Genomic monitoring of SARS-CoV-2 uncovers an Nsp1 deletion variant that modulates type I interferon response. A study of Lin et al.

The SARS-CoV-2 virus, the causative agent of COVID-19, is undergoing constant mutation. Here we utilized an integrative approach combining epidemiology, virus genome sequencing, clinical phenotyping and experimental validation to locate mutations of clinical importance. We identified 35 recurrent variants, some of which are associated with clinical phenotypes related to severity. One variant, containing a deletion in the Nsp1-coding region (Δ500-532) was found in more than 20% of our sequenced samples and associates with higher RT-PCR cycle thresholds and lower serum IFN-β levels of infected patients. Deletion variants in this locus were found in 37 countries worldwide and viruses isolated from clinical samples or engineered by reverse genetics with related deletions in Nsp1 also induce lower IFN-β responses in infected Calu-3 cells. Taken together, our virologic surveillance characterizes recurrent genetic diversity and identified mutations in Nsp1 of biological and clinical importance, which collectively may aid molecular diagnostics and drug design.

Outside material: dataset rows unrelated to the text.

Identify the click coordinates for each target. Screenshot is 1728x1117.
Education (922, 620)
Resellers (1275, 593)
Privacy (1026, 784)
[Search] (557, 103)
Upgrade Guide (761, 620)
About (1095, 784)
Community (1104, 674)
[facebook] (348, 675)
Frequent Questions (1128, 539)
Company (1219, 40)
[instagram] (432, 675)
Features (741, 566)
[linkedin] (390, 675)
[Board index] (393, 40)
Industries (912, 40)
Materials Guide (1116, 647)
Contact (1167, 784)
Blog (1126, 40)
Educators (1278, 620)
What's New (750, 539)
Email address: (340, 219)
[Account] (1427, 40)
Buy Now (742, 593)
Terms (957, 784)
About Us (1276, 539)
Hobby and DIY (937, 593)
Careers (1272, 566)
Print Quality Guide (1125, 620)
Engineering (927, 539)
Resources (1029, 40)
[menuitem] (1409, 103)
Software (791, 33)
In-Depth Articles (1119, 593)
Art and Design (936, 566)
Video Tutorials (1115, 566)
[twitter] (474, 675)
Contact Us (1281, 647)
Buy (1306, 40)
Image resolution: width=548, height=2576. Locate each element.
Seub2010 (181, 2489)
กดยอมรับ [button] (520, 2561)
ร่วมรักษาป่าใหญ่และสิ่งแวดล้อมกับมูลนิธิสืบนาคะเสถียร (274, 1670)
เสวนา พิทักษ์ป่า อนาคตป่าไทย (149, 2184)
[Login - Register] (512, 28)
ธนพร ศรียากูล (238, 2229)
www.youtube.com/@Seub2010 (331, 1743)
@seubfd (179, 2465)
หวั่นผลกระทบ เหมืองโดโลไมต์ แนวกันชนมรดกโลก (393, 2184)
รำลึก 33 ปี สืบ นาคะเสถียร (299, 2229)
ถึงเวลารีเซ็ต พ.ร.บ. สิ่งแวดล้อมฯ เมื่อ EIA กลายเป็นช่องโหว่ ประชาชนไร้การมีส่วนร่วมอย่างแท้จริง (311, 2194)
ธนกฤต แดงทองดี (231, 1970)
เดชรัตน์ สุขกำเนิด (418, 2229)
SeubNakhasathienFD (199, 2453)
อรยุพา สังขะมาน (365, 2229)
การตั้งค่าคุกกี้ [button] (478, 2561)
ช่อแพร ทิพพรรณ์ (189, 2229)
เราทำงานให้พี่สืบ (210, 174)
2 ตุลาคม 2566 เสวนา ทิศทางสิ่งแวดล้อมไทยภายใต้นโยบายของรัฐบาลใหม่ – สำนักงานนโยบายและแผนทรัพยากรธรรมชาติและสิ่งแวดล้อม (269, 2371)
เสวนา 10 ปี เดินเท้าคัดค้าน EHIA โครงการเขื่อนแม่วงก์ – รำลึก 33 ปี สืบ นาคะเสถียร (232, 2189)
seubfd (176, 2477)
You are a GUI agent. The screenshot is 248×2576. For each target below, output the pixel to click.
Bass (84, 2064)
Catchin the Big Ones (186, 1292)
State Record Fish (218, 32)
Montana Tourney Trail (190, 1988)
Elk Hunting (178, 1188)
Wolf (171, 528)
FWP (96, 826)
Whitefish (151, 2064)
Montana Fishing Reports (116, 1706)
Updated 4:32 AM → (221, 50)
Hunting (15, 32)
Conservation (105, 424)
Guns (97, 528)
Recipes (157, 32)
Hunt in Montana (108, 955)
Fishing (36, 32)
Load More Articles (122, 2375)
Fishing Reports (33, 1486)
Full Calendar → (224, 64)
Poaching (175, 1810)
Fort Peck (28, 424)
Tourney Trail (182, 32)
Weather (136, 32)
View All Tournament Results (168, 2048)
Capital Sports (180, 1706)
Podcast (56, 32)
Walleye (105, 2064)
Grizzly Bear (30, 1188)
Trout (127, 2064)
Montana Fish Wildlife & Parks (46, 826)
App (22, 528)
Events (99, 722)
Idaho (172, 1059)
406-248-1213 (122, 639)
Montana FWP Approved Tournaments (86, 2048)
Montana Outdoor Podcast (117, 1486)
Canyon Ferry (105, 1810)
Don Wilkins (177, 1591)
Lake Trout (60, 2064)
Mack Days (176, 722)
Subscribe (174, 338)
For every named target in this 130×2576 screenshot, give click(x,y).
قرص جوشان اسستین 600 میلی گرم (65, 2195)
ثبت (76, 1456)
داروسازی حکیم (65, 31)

SARS-CoV-2病毒，即COVID-19的病原体，正经历着持续的变异。本研究采用了一种整合的方法，结合流行病学、病毒基因组测序、临床表型分型和实验验证，以定位具有临床意义的突变。我们鉴定出35个反复出现的变异株，其中一些与严重程度相关的临床表型有关。一种包含Nsp1编码区（Δ500-532）缺失的变异株在超过20%的测序样本中被发现，并且与感染患者的更高RT-PCR循环阈值和更低的血清IFN-β水平相关联。该位点的缺失变异株在全球37个国家被发现，由临床样本分离出的或通过反向遗传学构建的含有相关缺失的Nsp1的病毒，同样在感染Calu-3细胞中诱导出较低的IFN-β反应。综合来看，我们的病毒学监测描绘了反复出现的遗传多样性，并确定了在Nsp1中的具有生物学和临床意义的突变，这些突变共同可能有助于分子诊断和药物设计。